Церковь проповедовала, что существует только один путь по жизни, предписанный господом, свой для представителя каждого сословия. Но за пределами Европы сословия оказывались другими, а то их и вообще не было; люди сеяли иной хлеб, разводили других животных; в одном месте они не знали даже колеса, а в другом создавали поразительные механизмы. Дворы восточных владык своей роскошью превосходили самое пылкое воображение Запада (стоит вспомнить хотя бы данное Марко Поло описание дворца китайского императора). А индейцы Амазонии ходили голыми и были тем не менее как будто вполне довольны жизнью.
И все это были люди. И у всех у них было чему поучиться. У разгромленных испанцами инков Перу победителям пришлось поучиться строительству зданий, противостоящих землетрясениям. Индийцы преподали европейцам уроки тончайшего искусства. Со всех концов света в Европу хлынули не только потоки золота и серебра, но и знания, в том числе знания о природе человеческой, которая тоже ведь познается в сравнении. Бородатый мудрец, храбрый, но не воинственный друг французского короля Генриха IV философ Мишель Монтень записывает: «Что это за добро, которое вчера было в почете, а завтра — нет? Что это за добродетель, если стоит переправиться через реку, чтобы она стала преступлением? Что это за истина, которой горы служат границей, а за горами она превращается в ложь?»
Не будем забывать: потоки знаний текут в обе стороны, не только в Европу, но и из нее. Индейцы седлают завезенных из Европы коней. Индийцы отливают по европейскому образцу пушки, из которых палят по завоевателям. Новозеландские маори (это, правда, позже) заменяют свои традиционные полевые культуры привозными, принимают к себе беглых английских моряков, идут к ним на выучку, чтобы с оружием в руках сопротивляться верноподданным британским морякам и солдатам. Любознательные японцы усваивали разом и содержание голландских учебников анатомии, и теорию Коперника, и правила живописи, позволявшие добиться детального сходства портрета и оригинала.
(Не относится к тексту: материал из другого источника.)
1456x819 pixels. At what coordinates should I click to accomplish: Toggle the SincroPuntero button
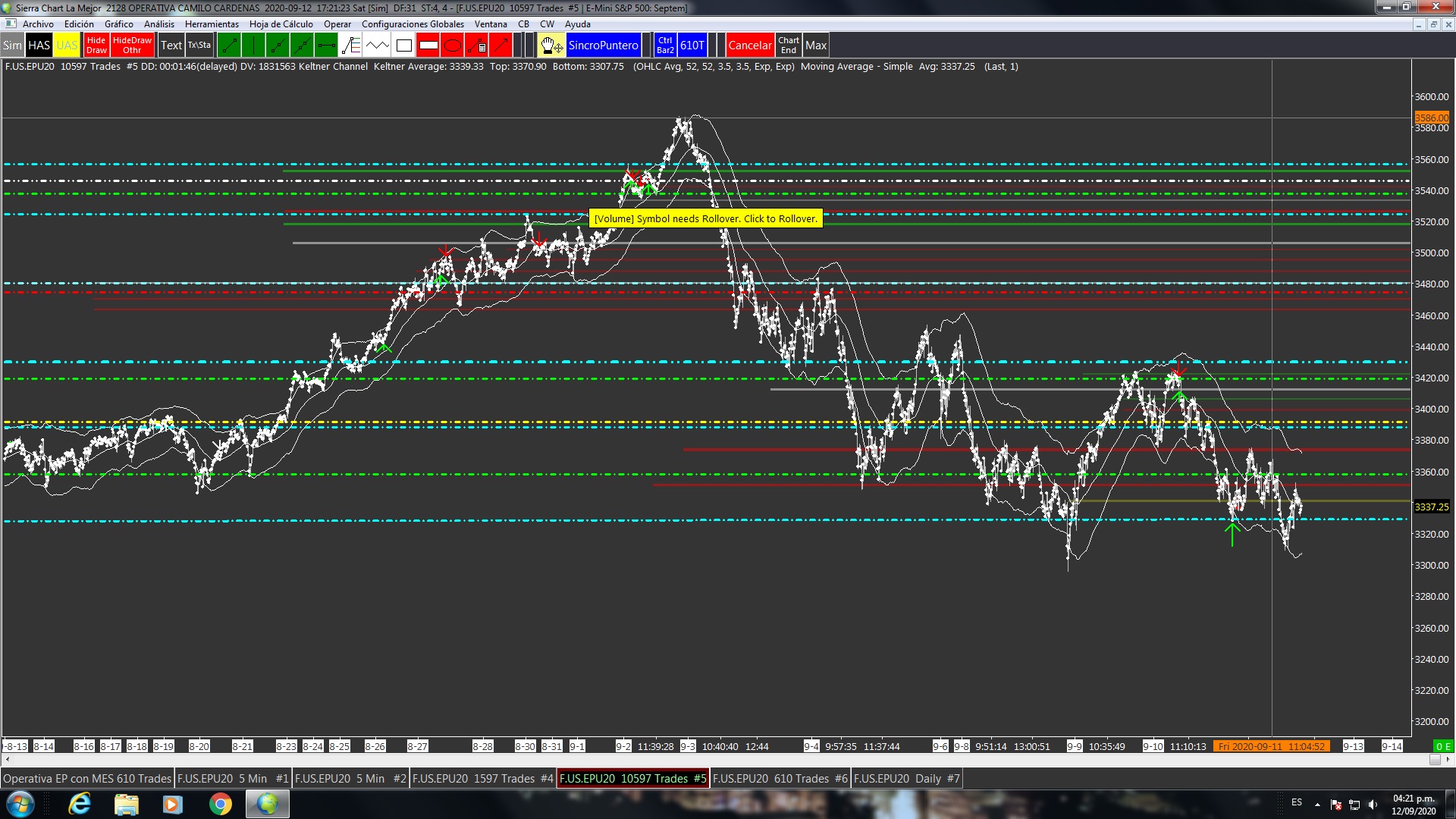click(603, 46)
Мы живем в век научно-технической революции. На наших глазах и глазах наших старших современников преобразилась древняя Земля, взлетели самолеты, для нас расширилась Вселенная, человек вышел в космос. Но в космосе пока побывала в общей сложности сотня с небольшим людей. И столь приблизившиеся к нам планеты «потеряли» зато предполагаемых разумных обитателей. На самых же совершенных самолетах, скоростных поездах, комфортабельнейших теплоходах люди могут побывать только в тех местах, которые их предки открыли сотни и тысячи лет назад.
А в эпоху Великих географических открытий глазам искателей представали обитаемые миры, из океана, считавшегося перед тем такой же непреодолимой границей мира, как в недавние для нас дни — космическая бездна, из этого океана древних встали большой Новый Свет и бесчисленные столь же новые «светы» поменьше.
Открытие пространства было и новым открытием времени. Европейцы увидели на островах Тихого океана, в сельве Южной Америки и саваннах Африки собственное прошлое, хоть потребовалась масса времени, чтобы это понять. А сначала они просто увидели, что возможны другие обычаи. Иные нравы. Непохожие порядки.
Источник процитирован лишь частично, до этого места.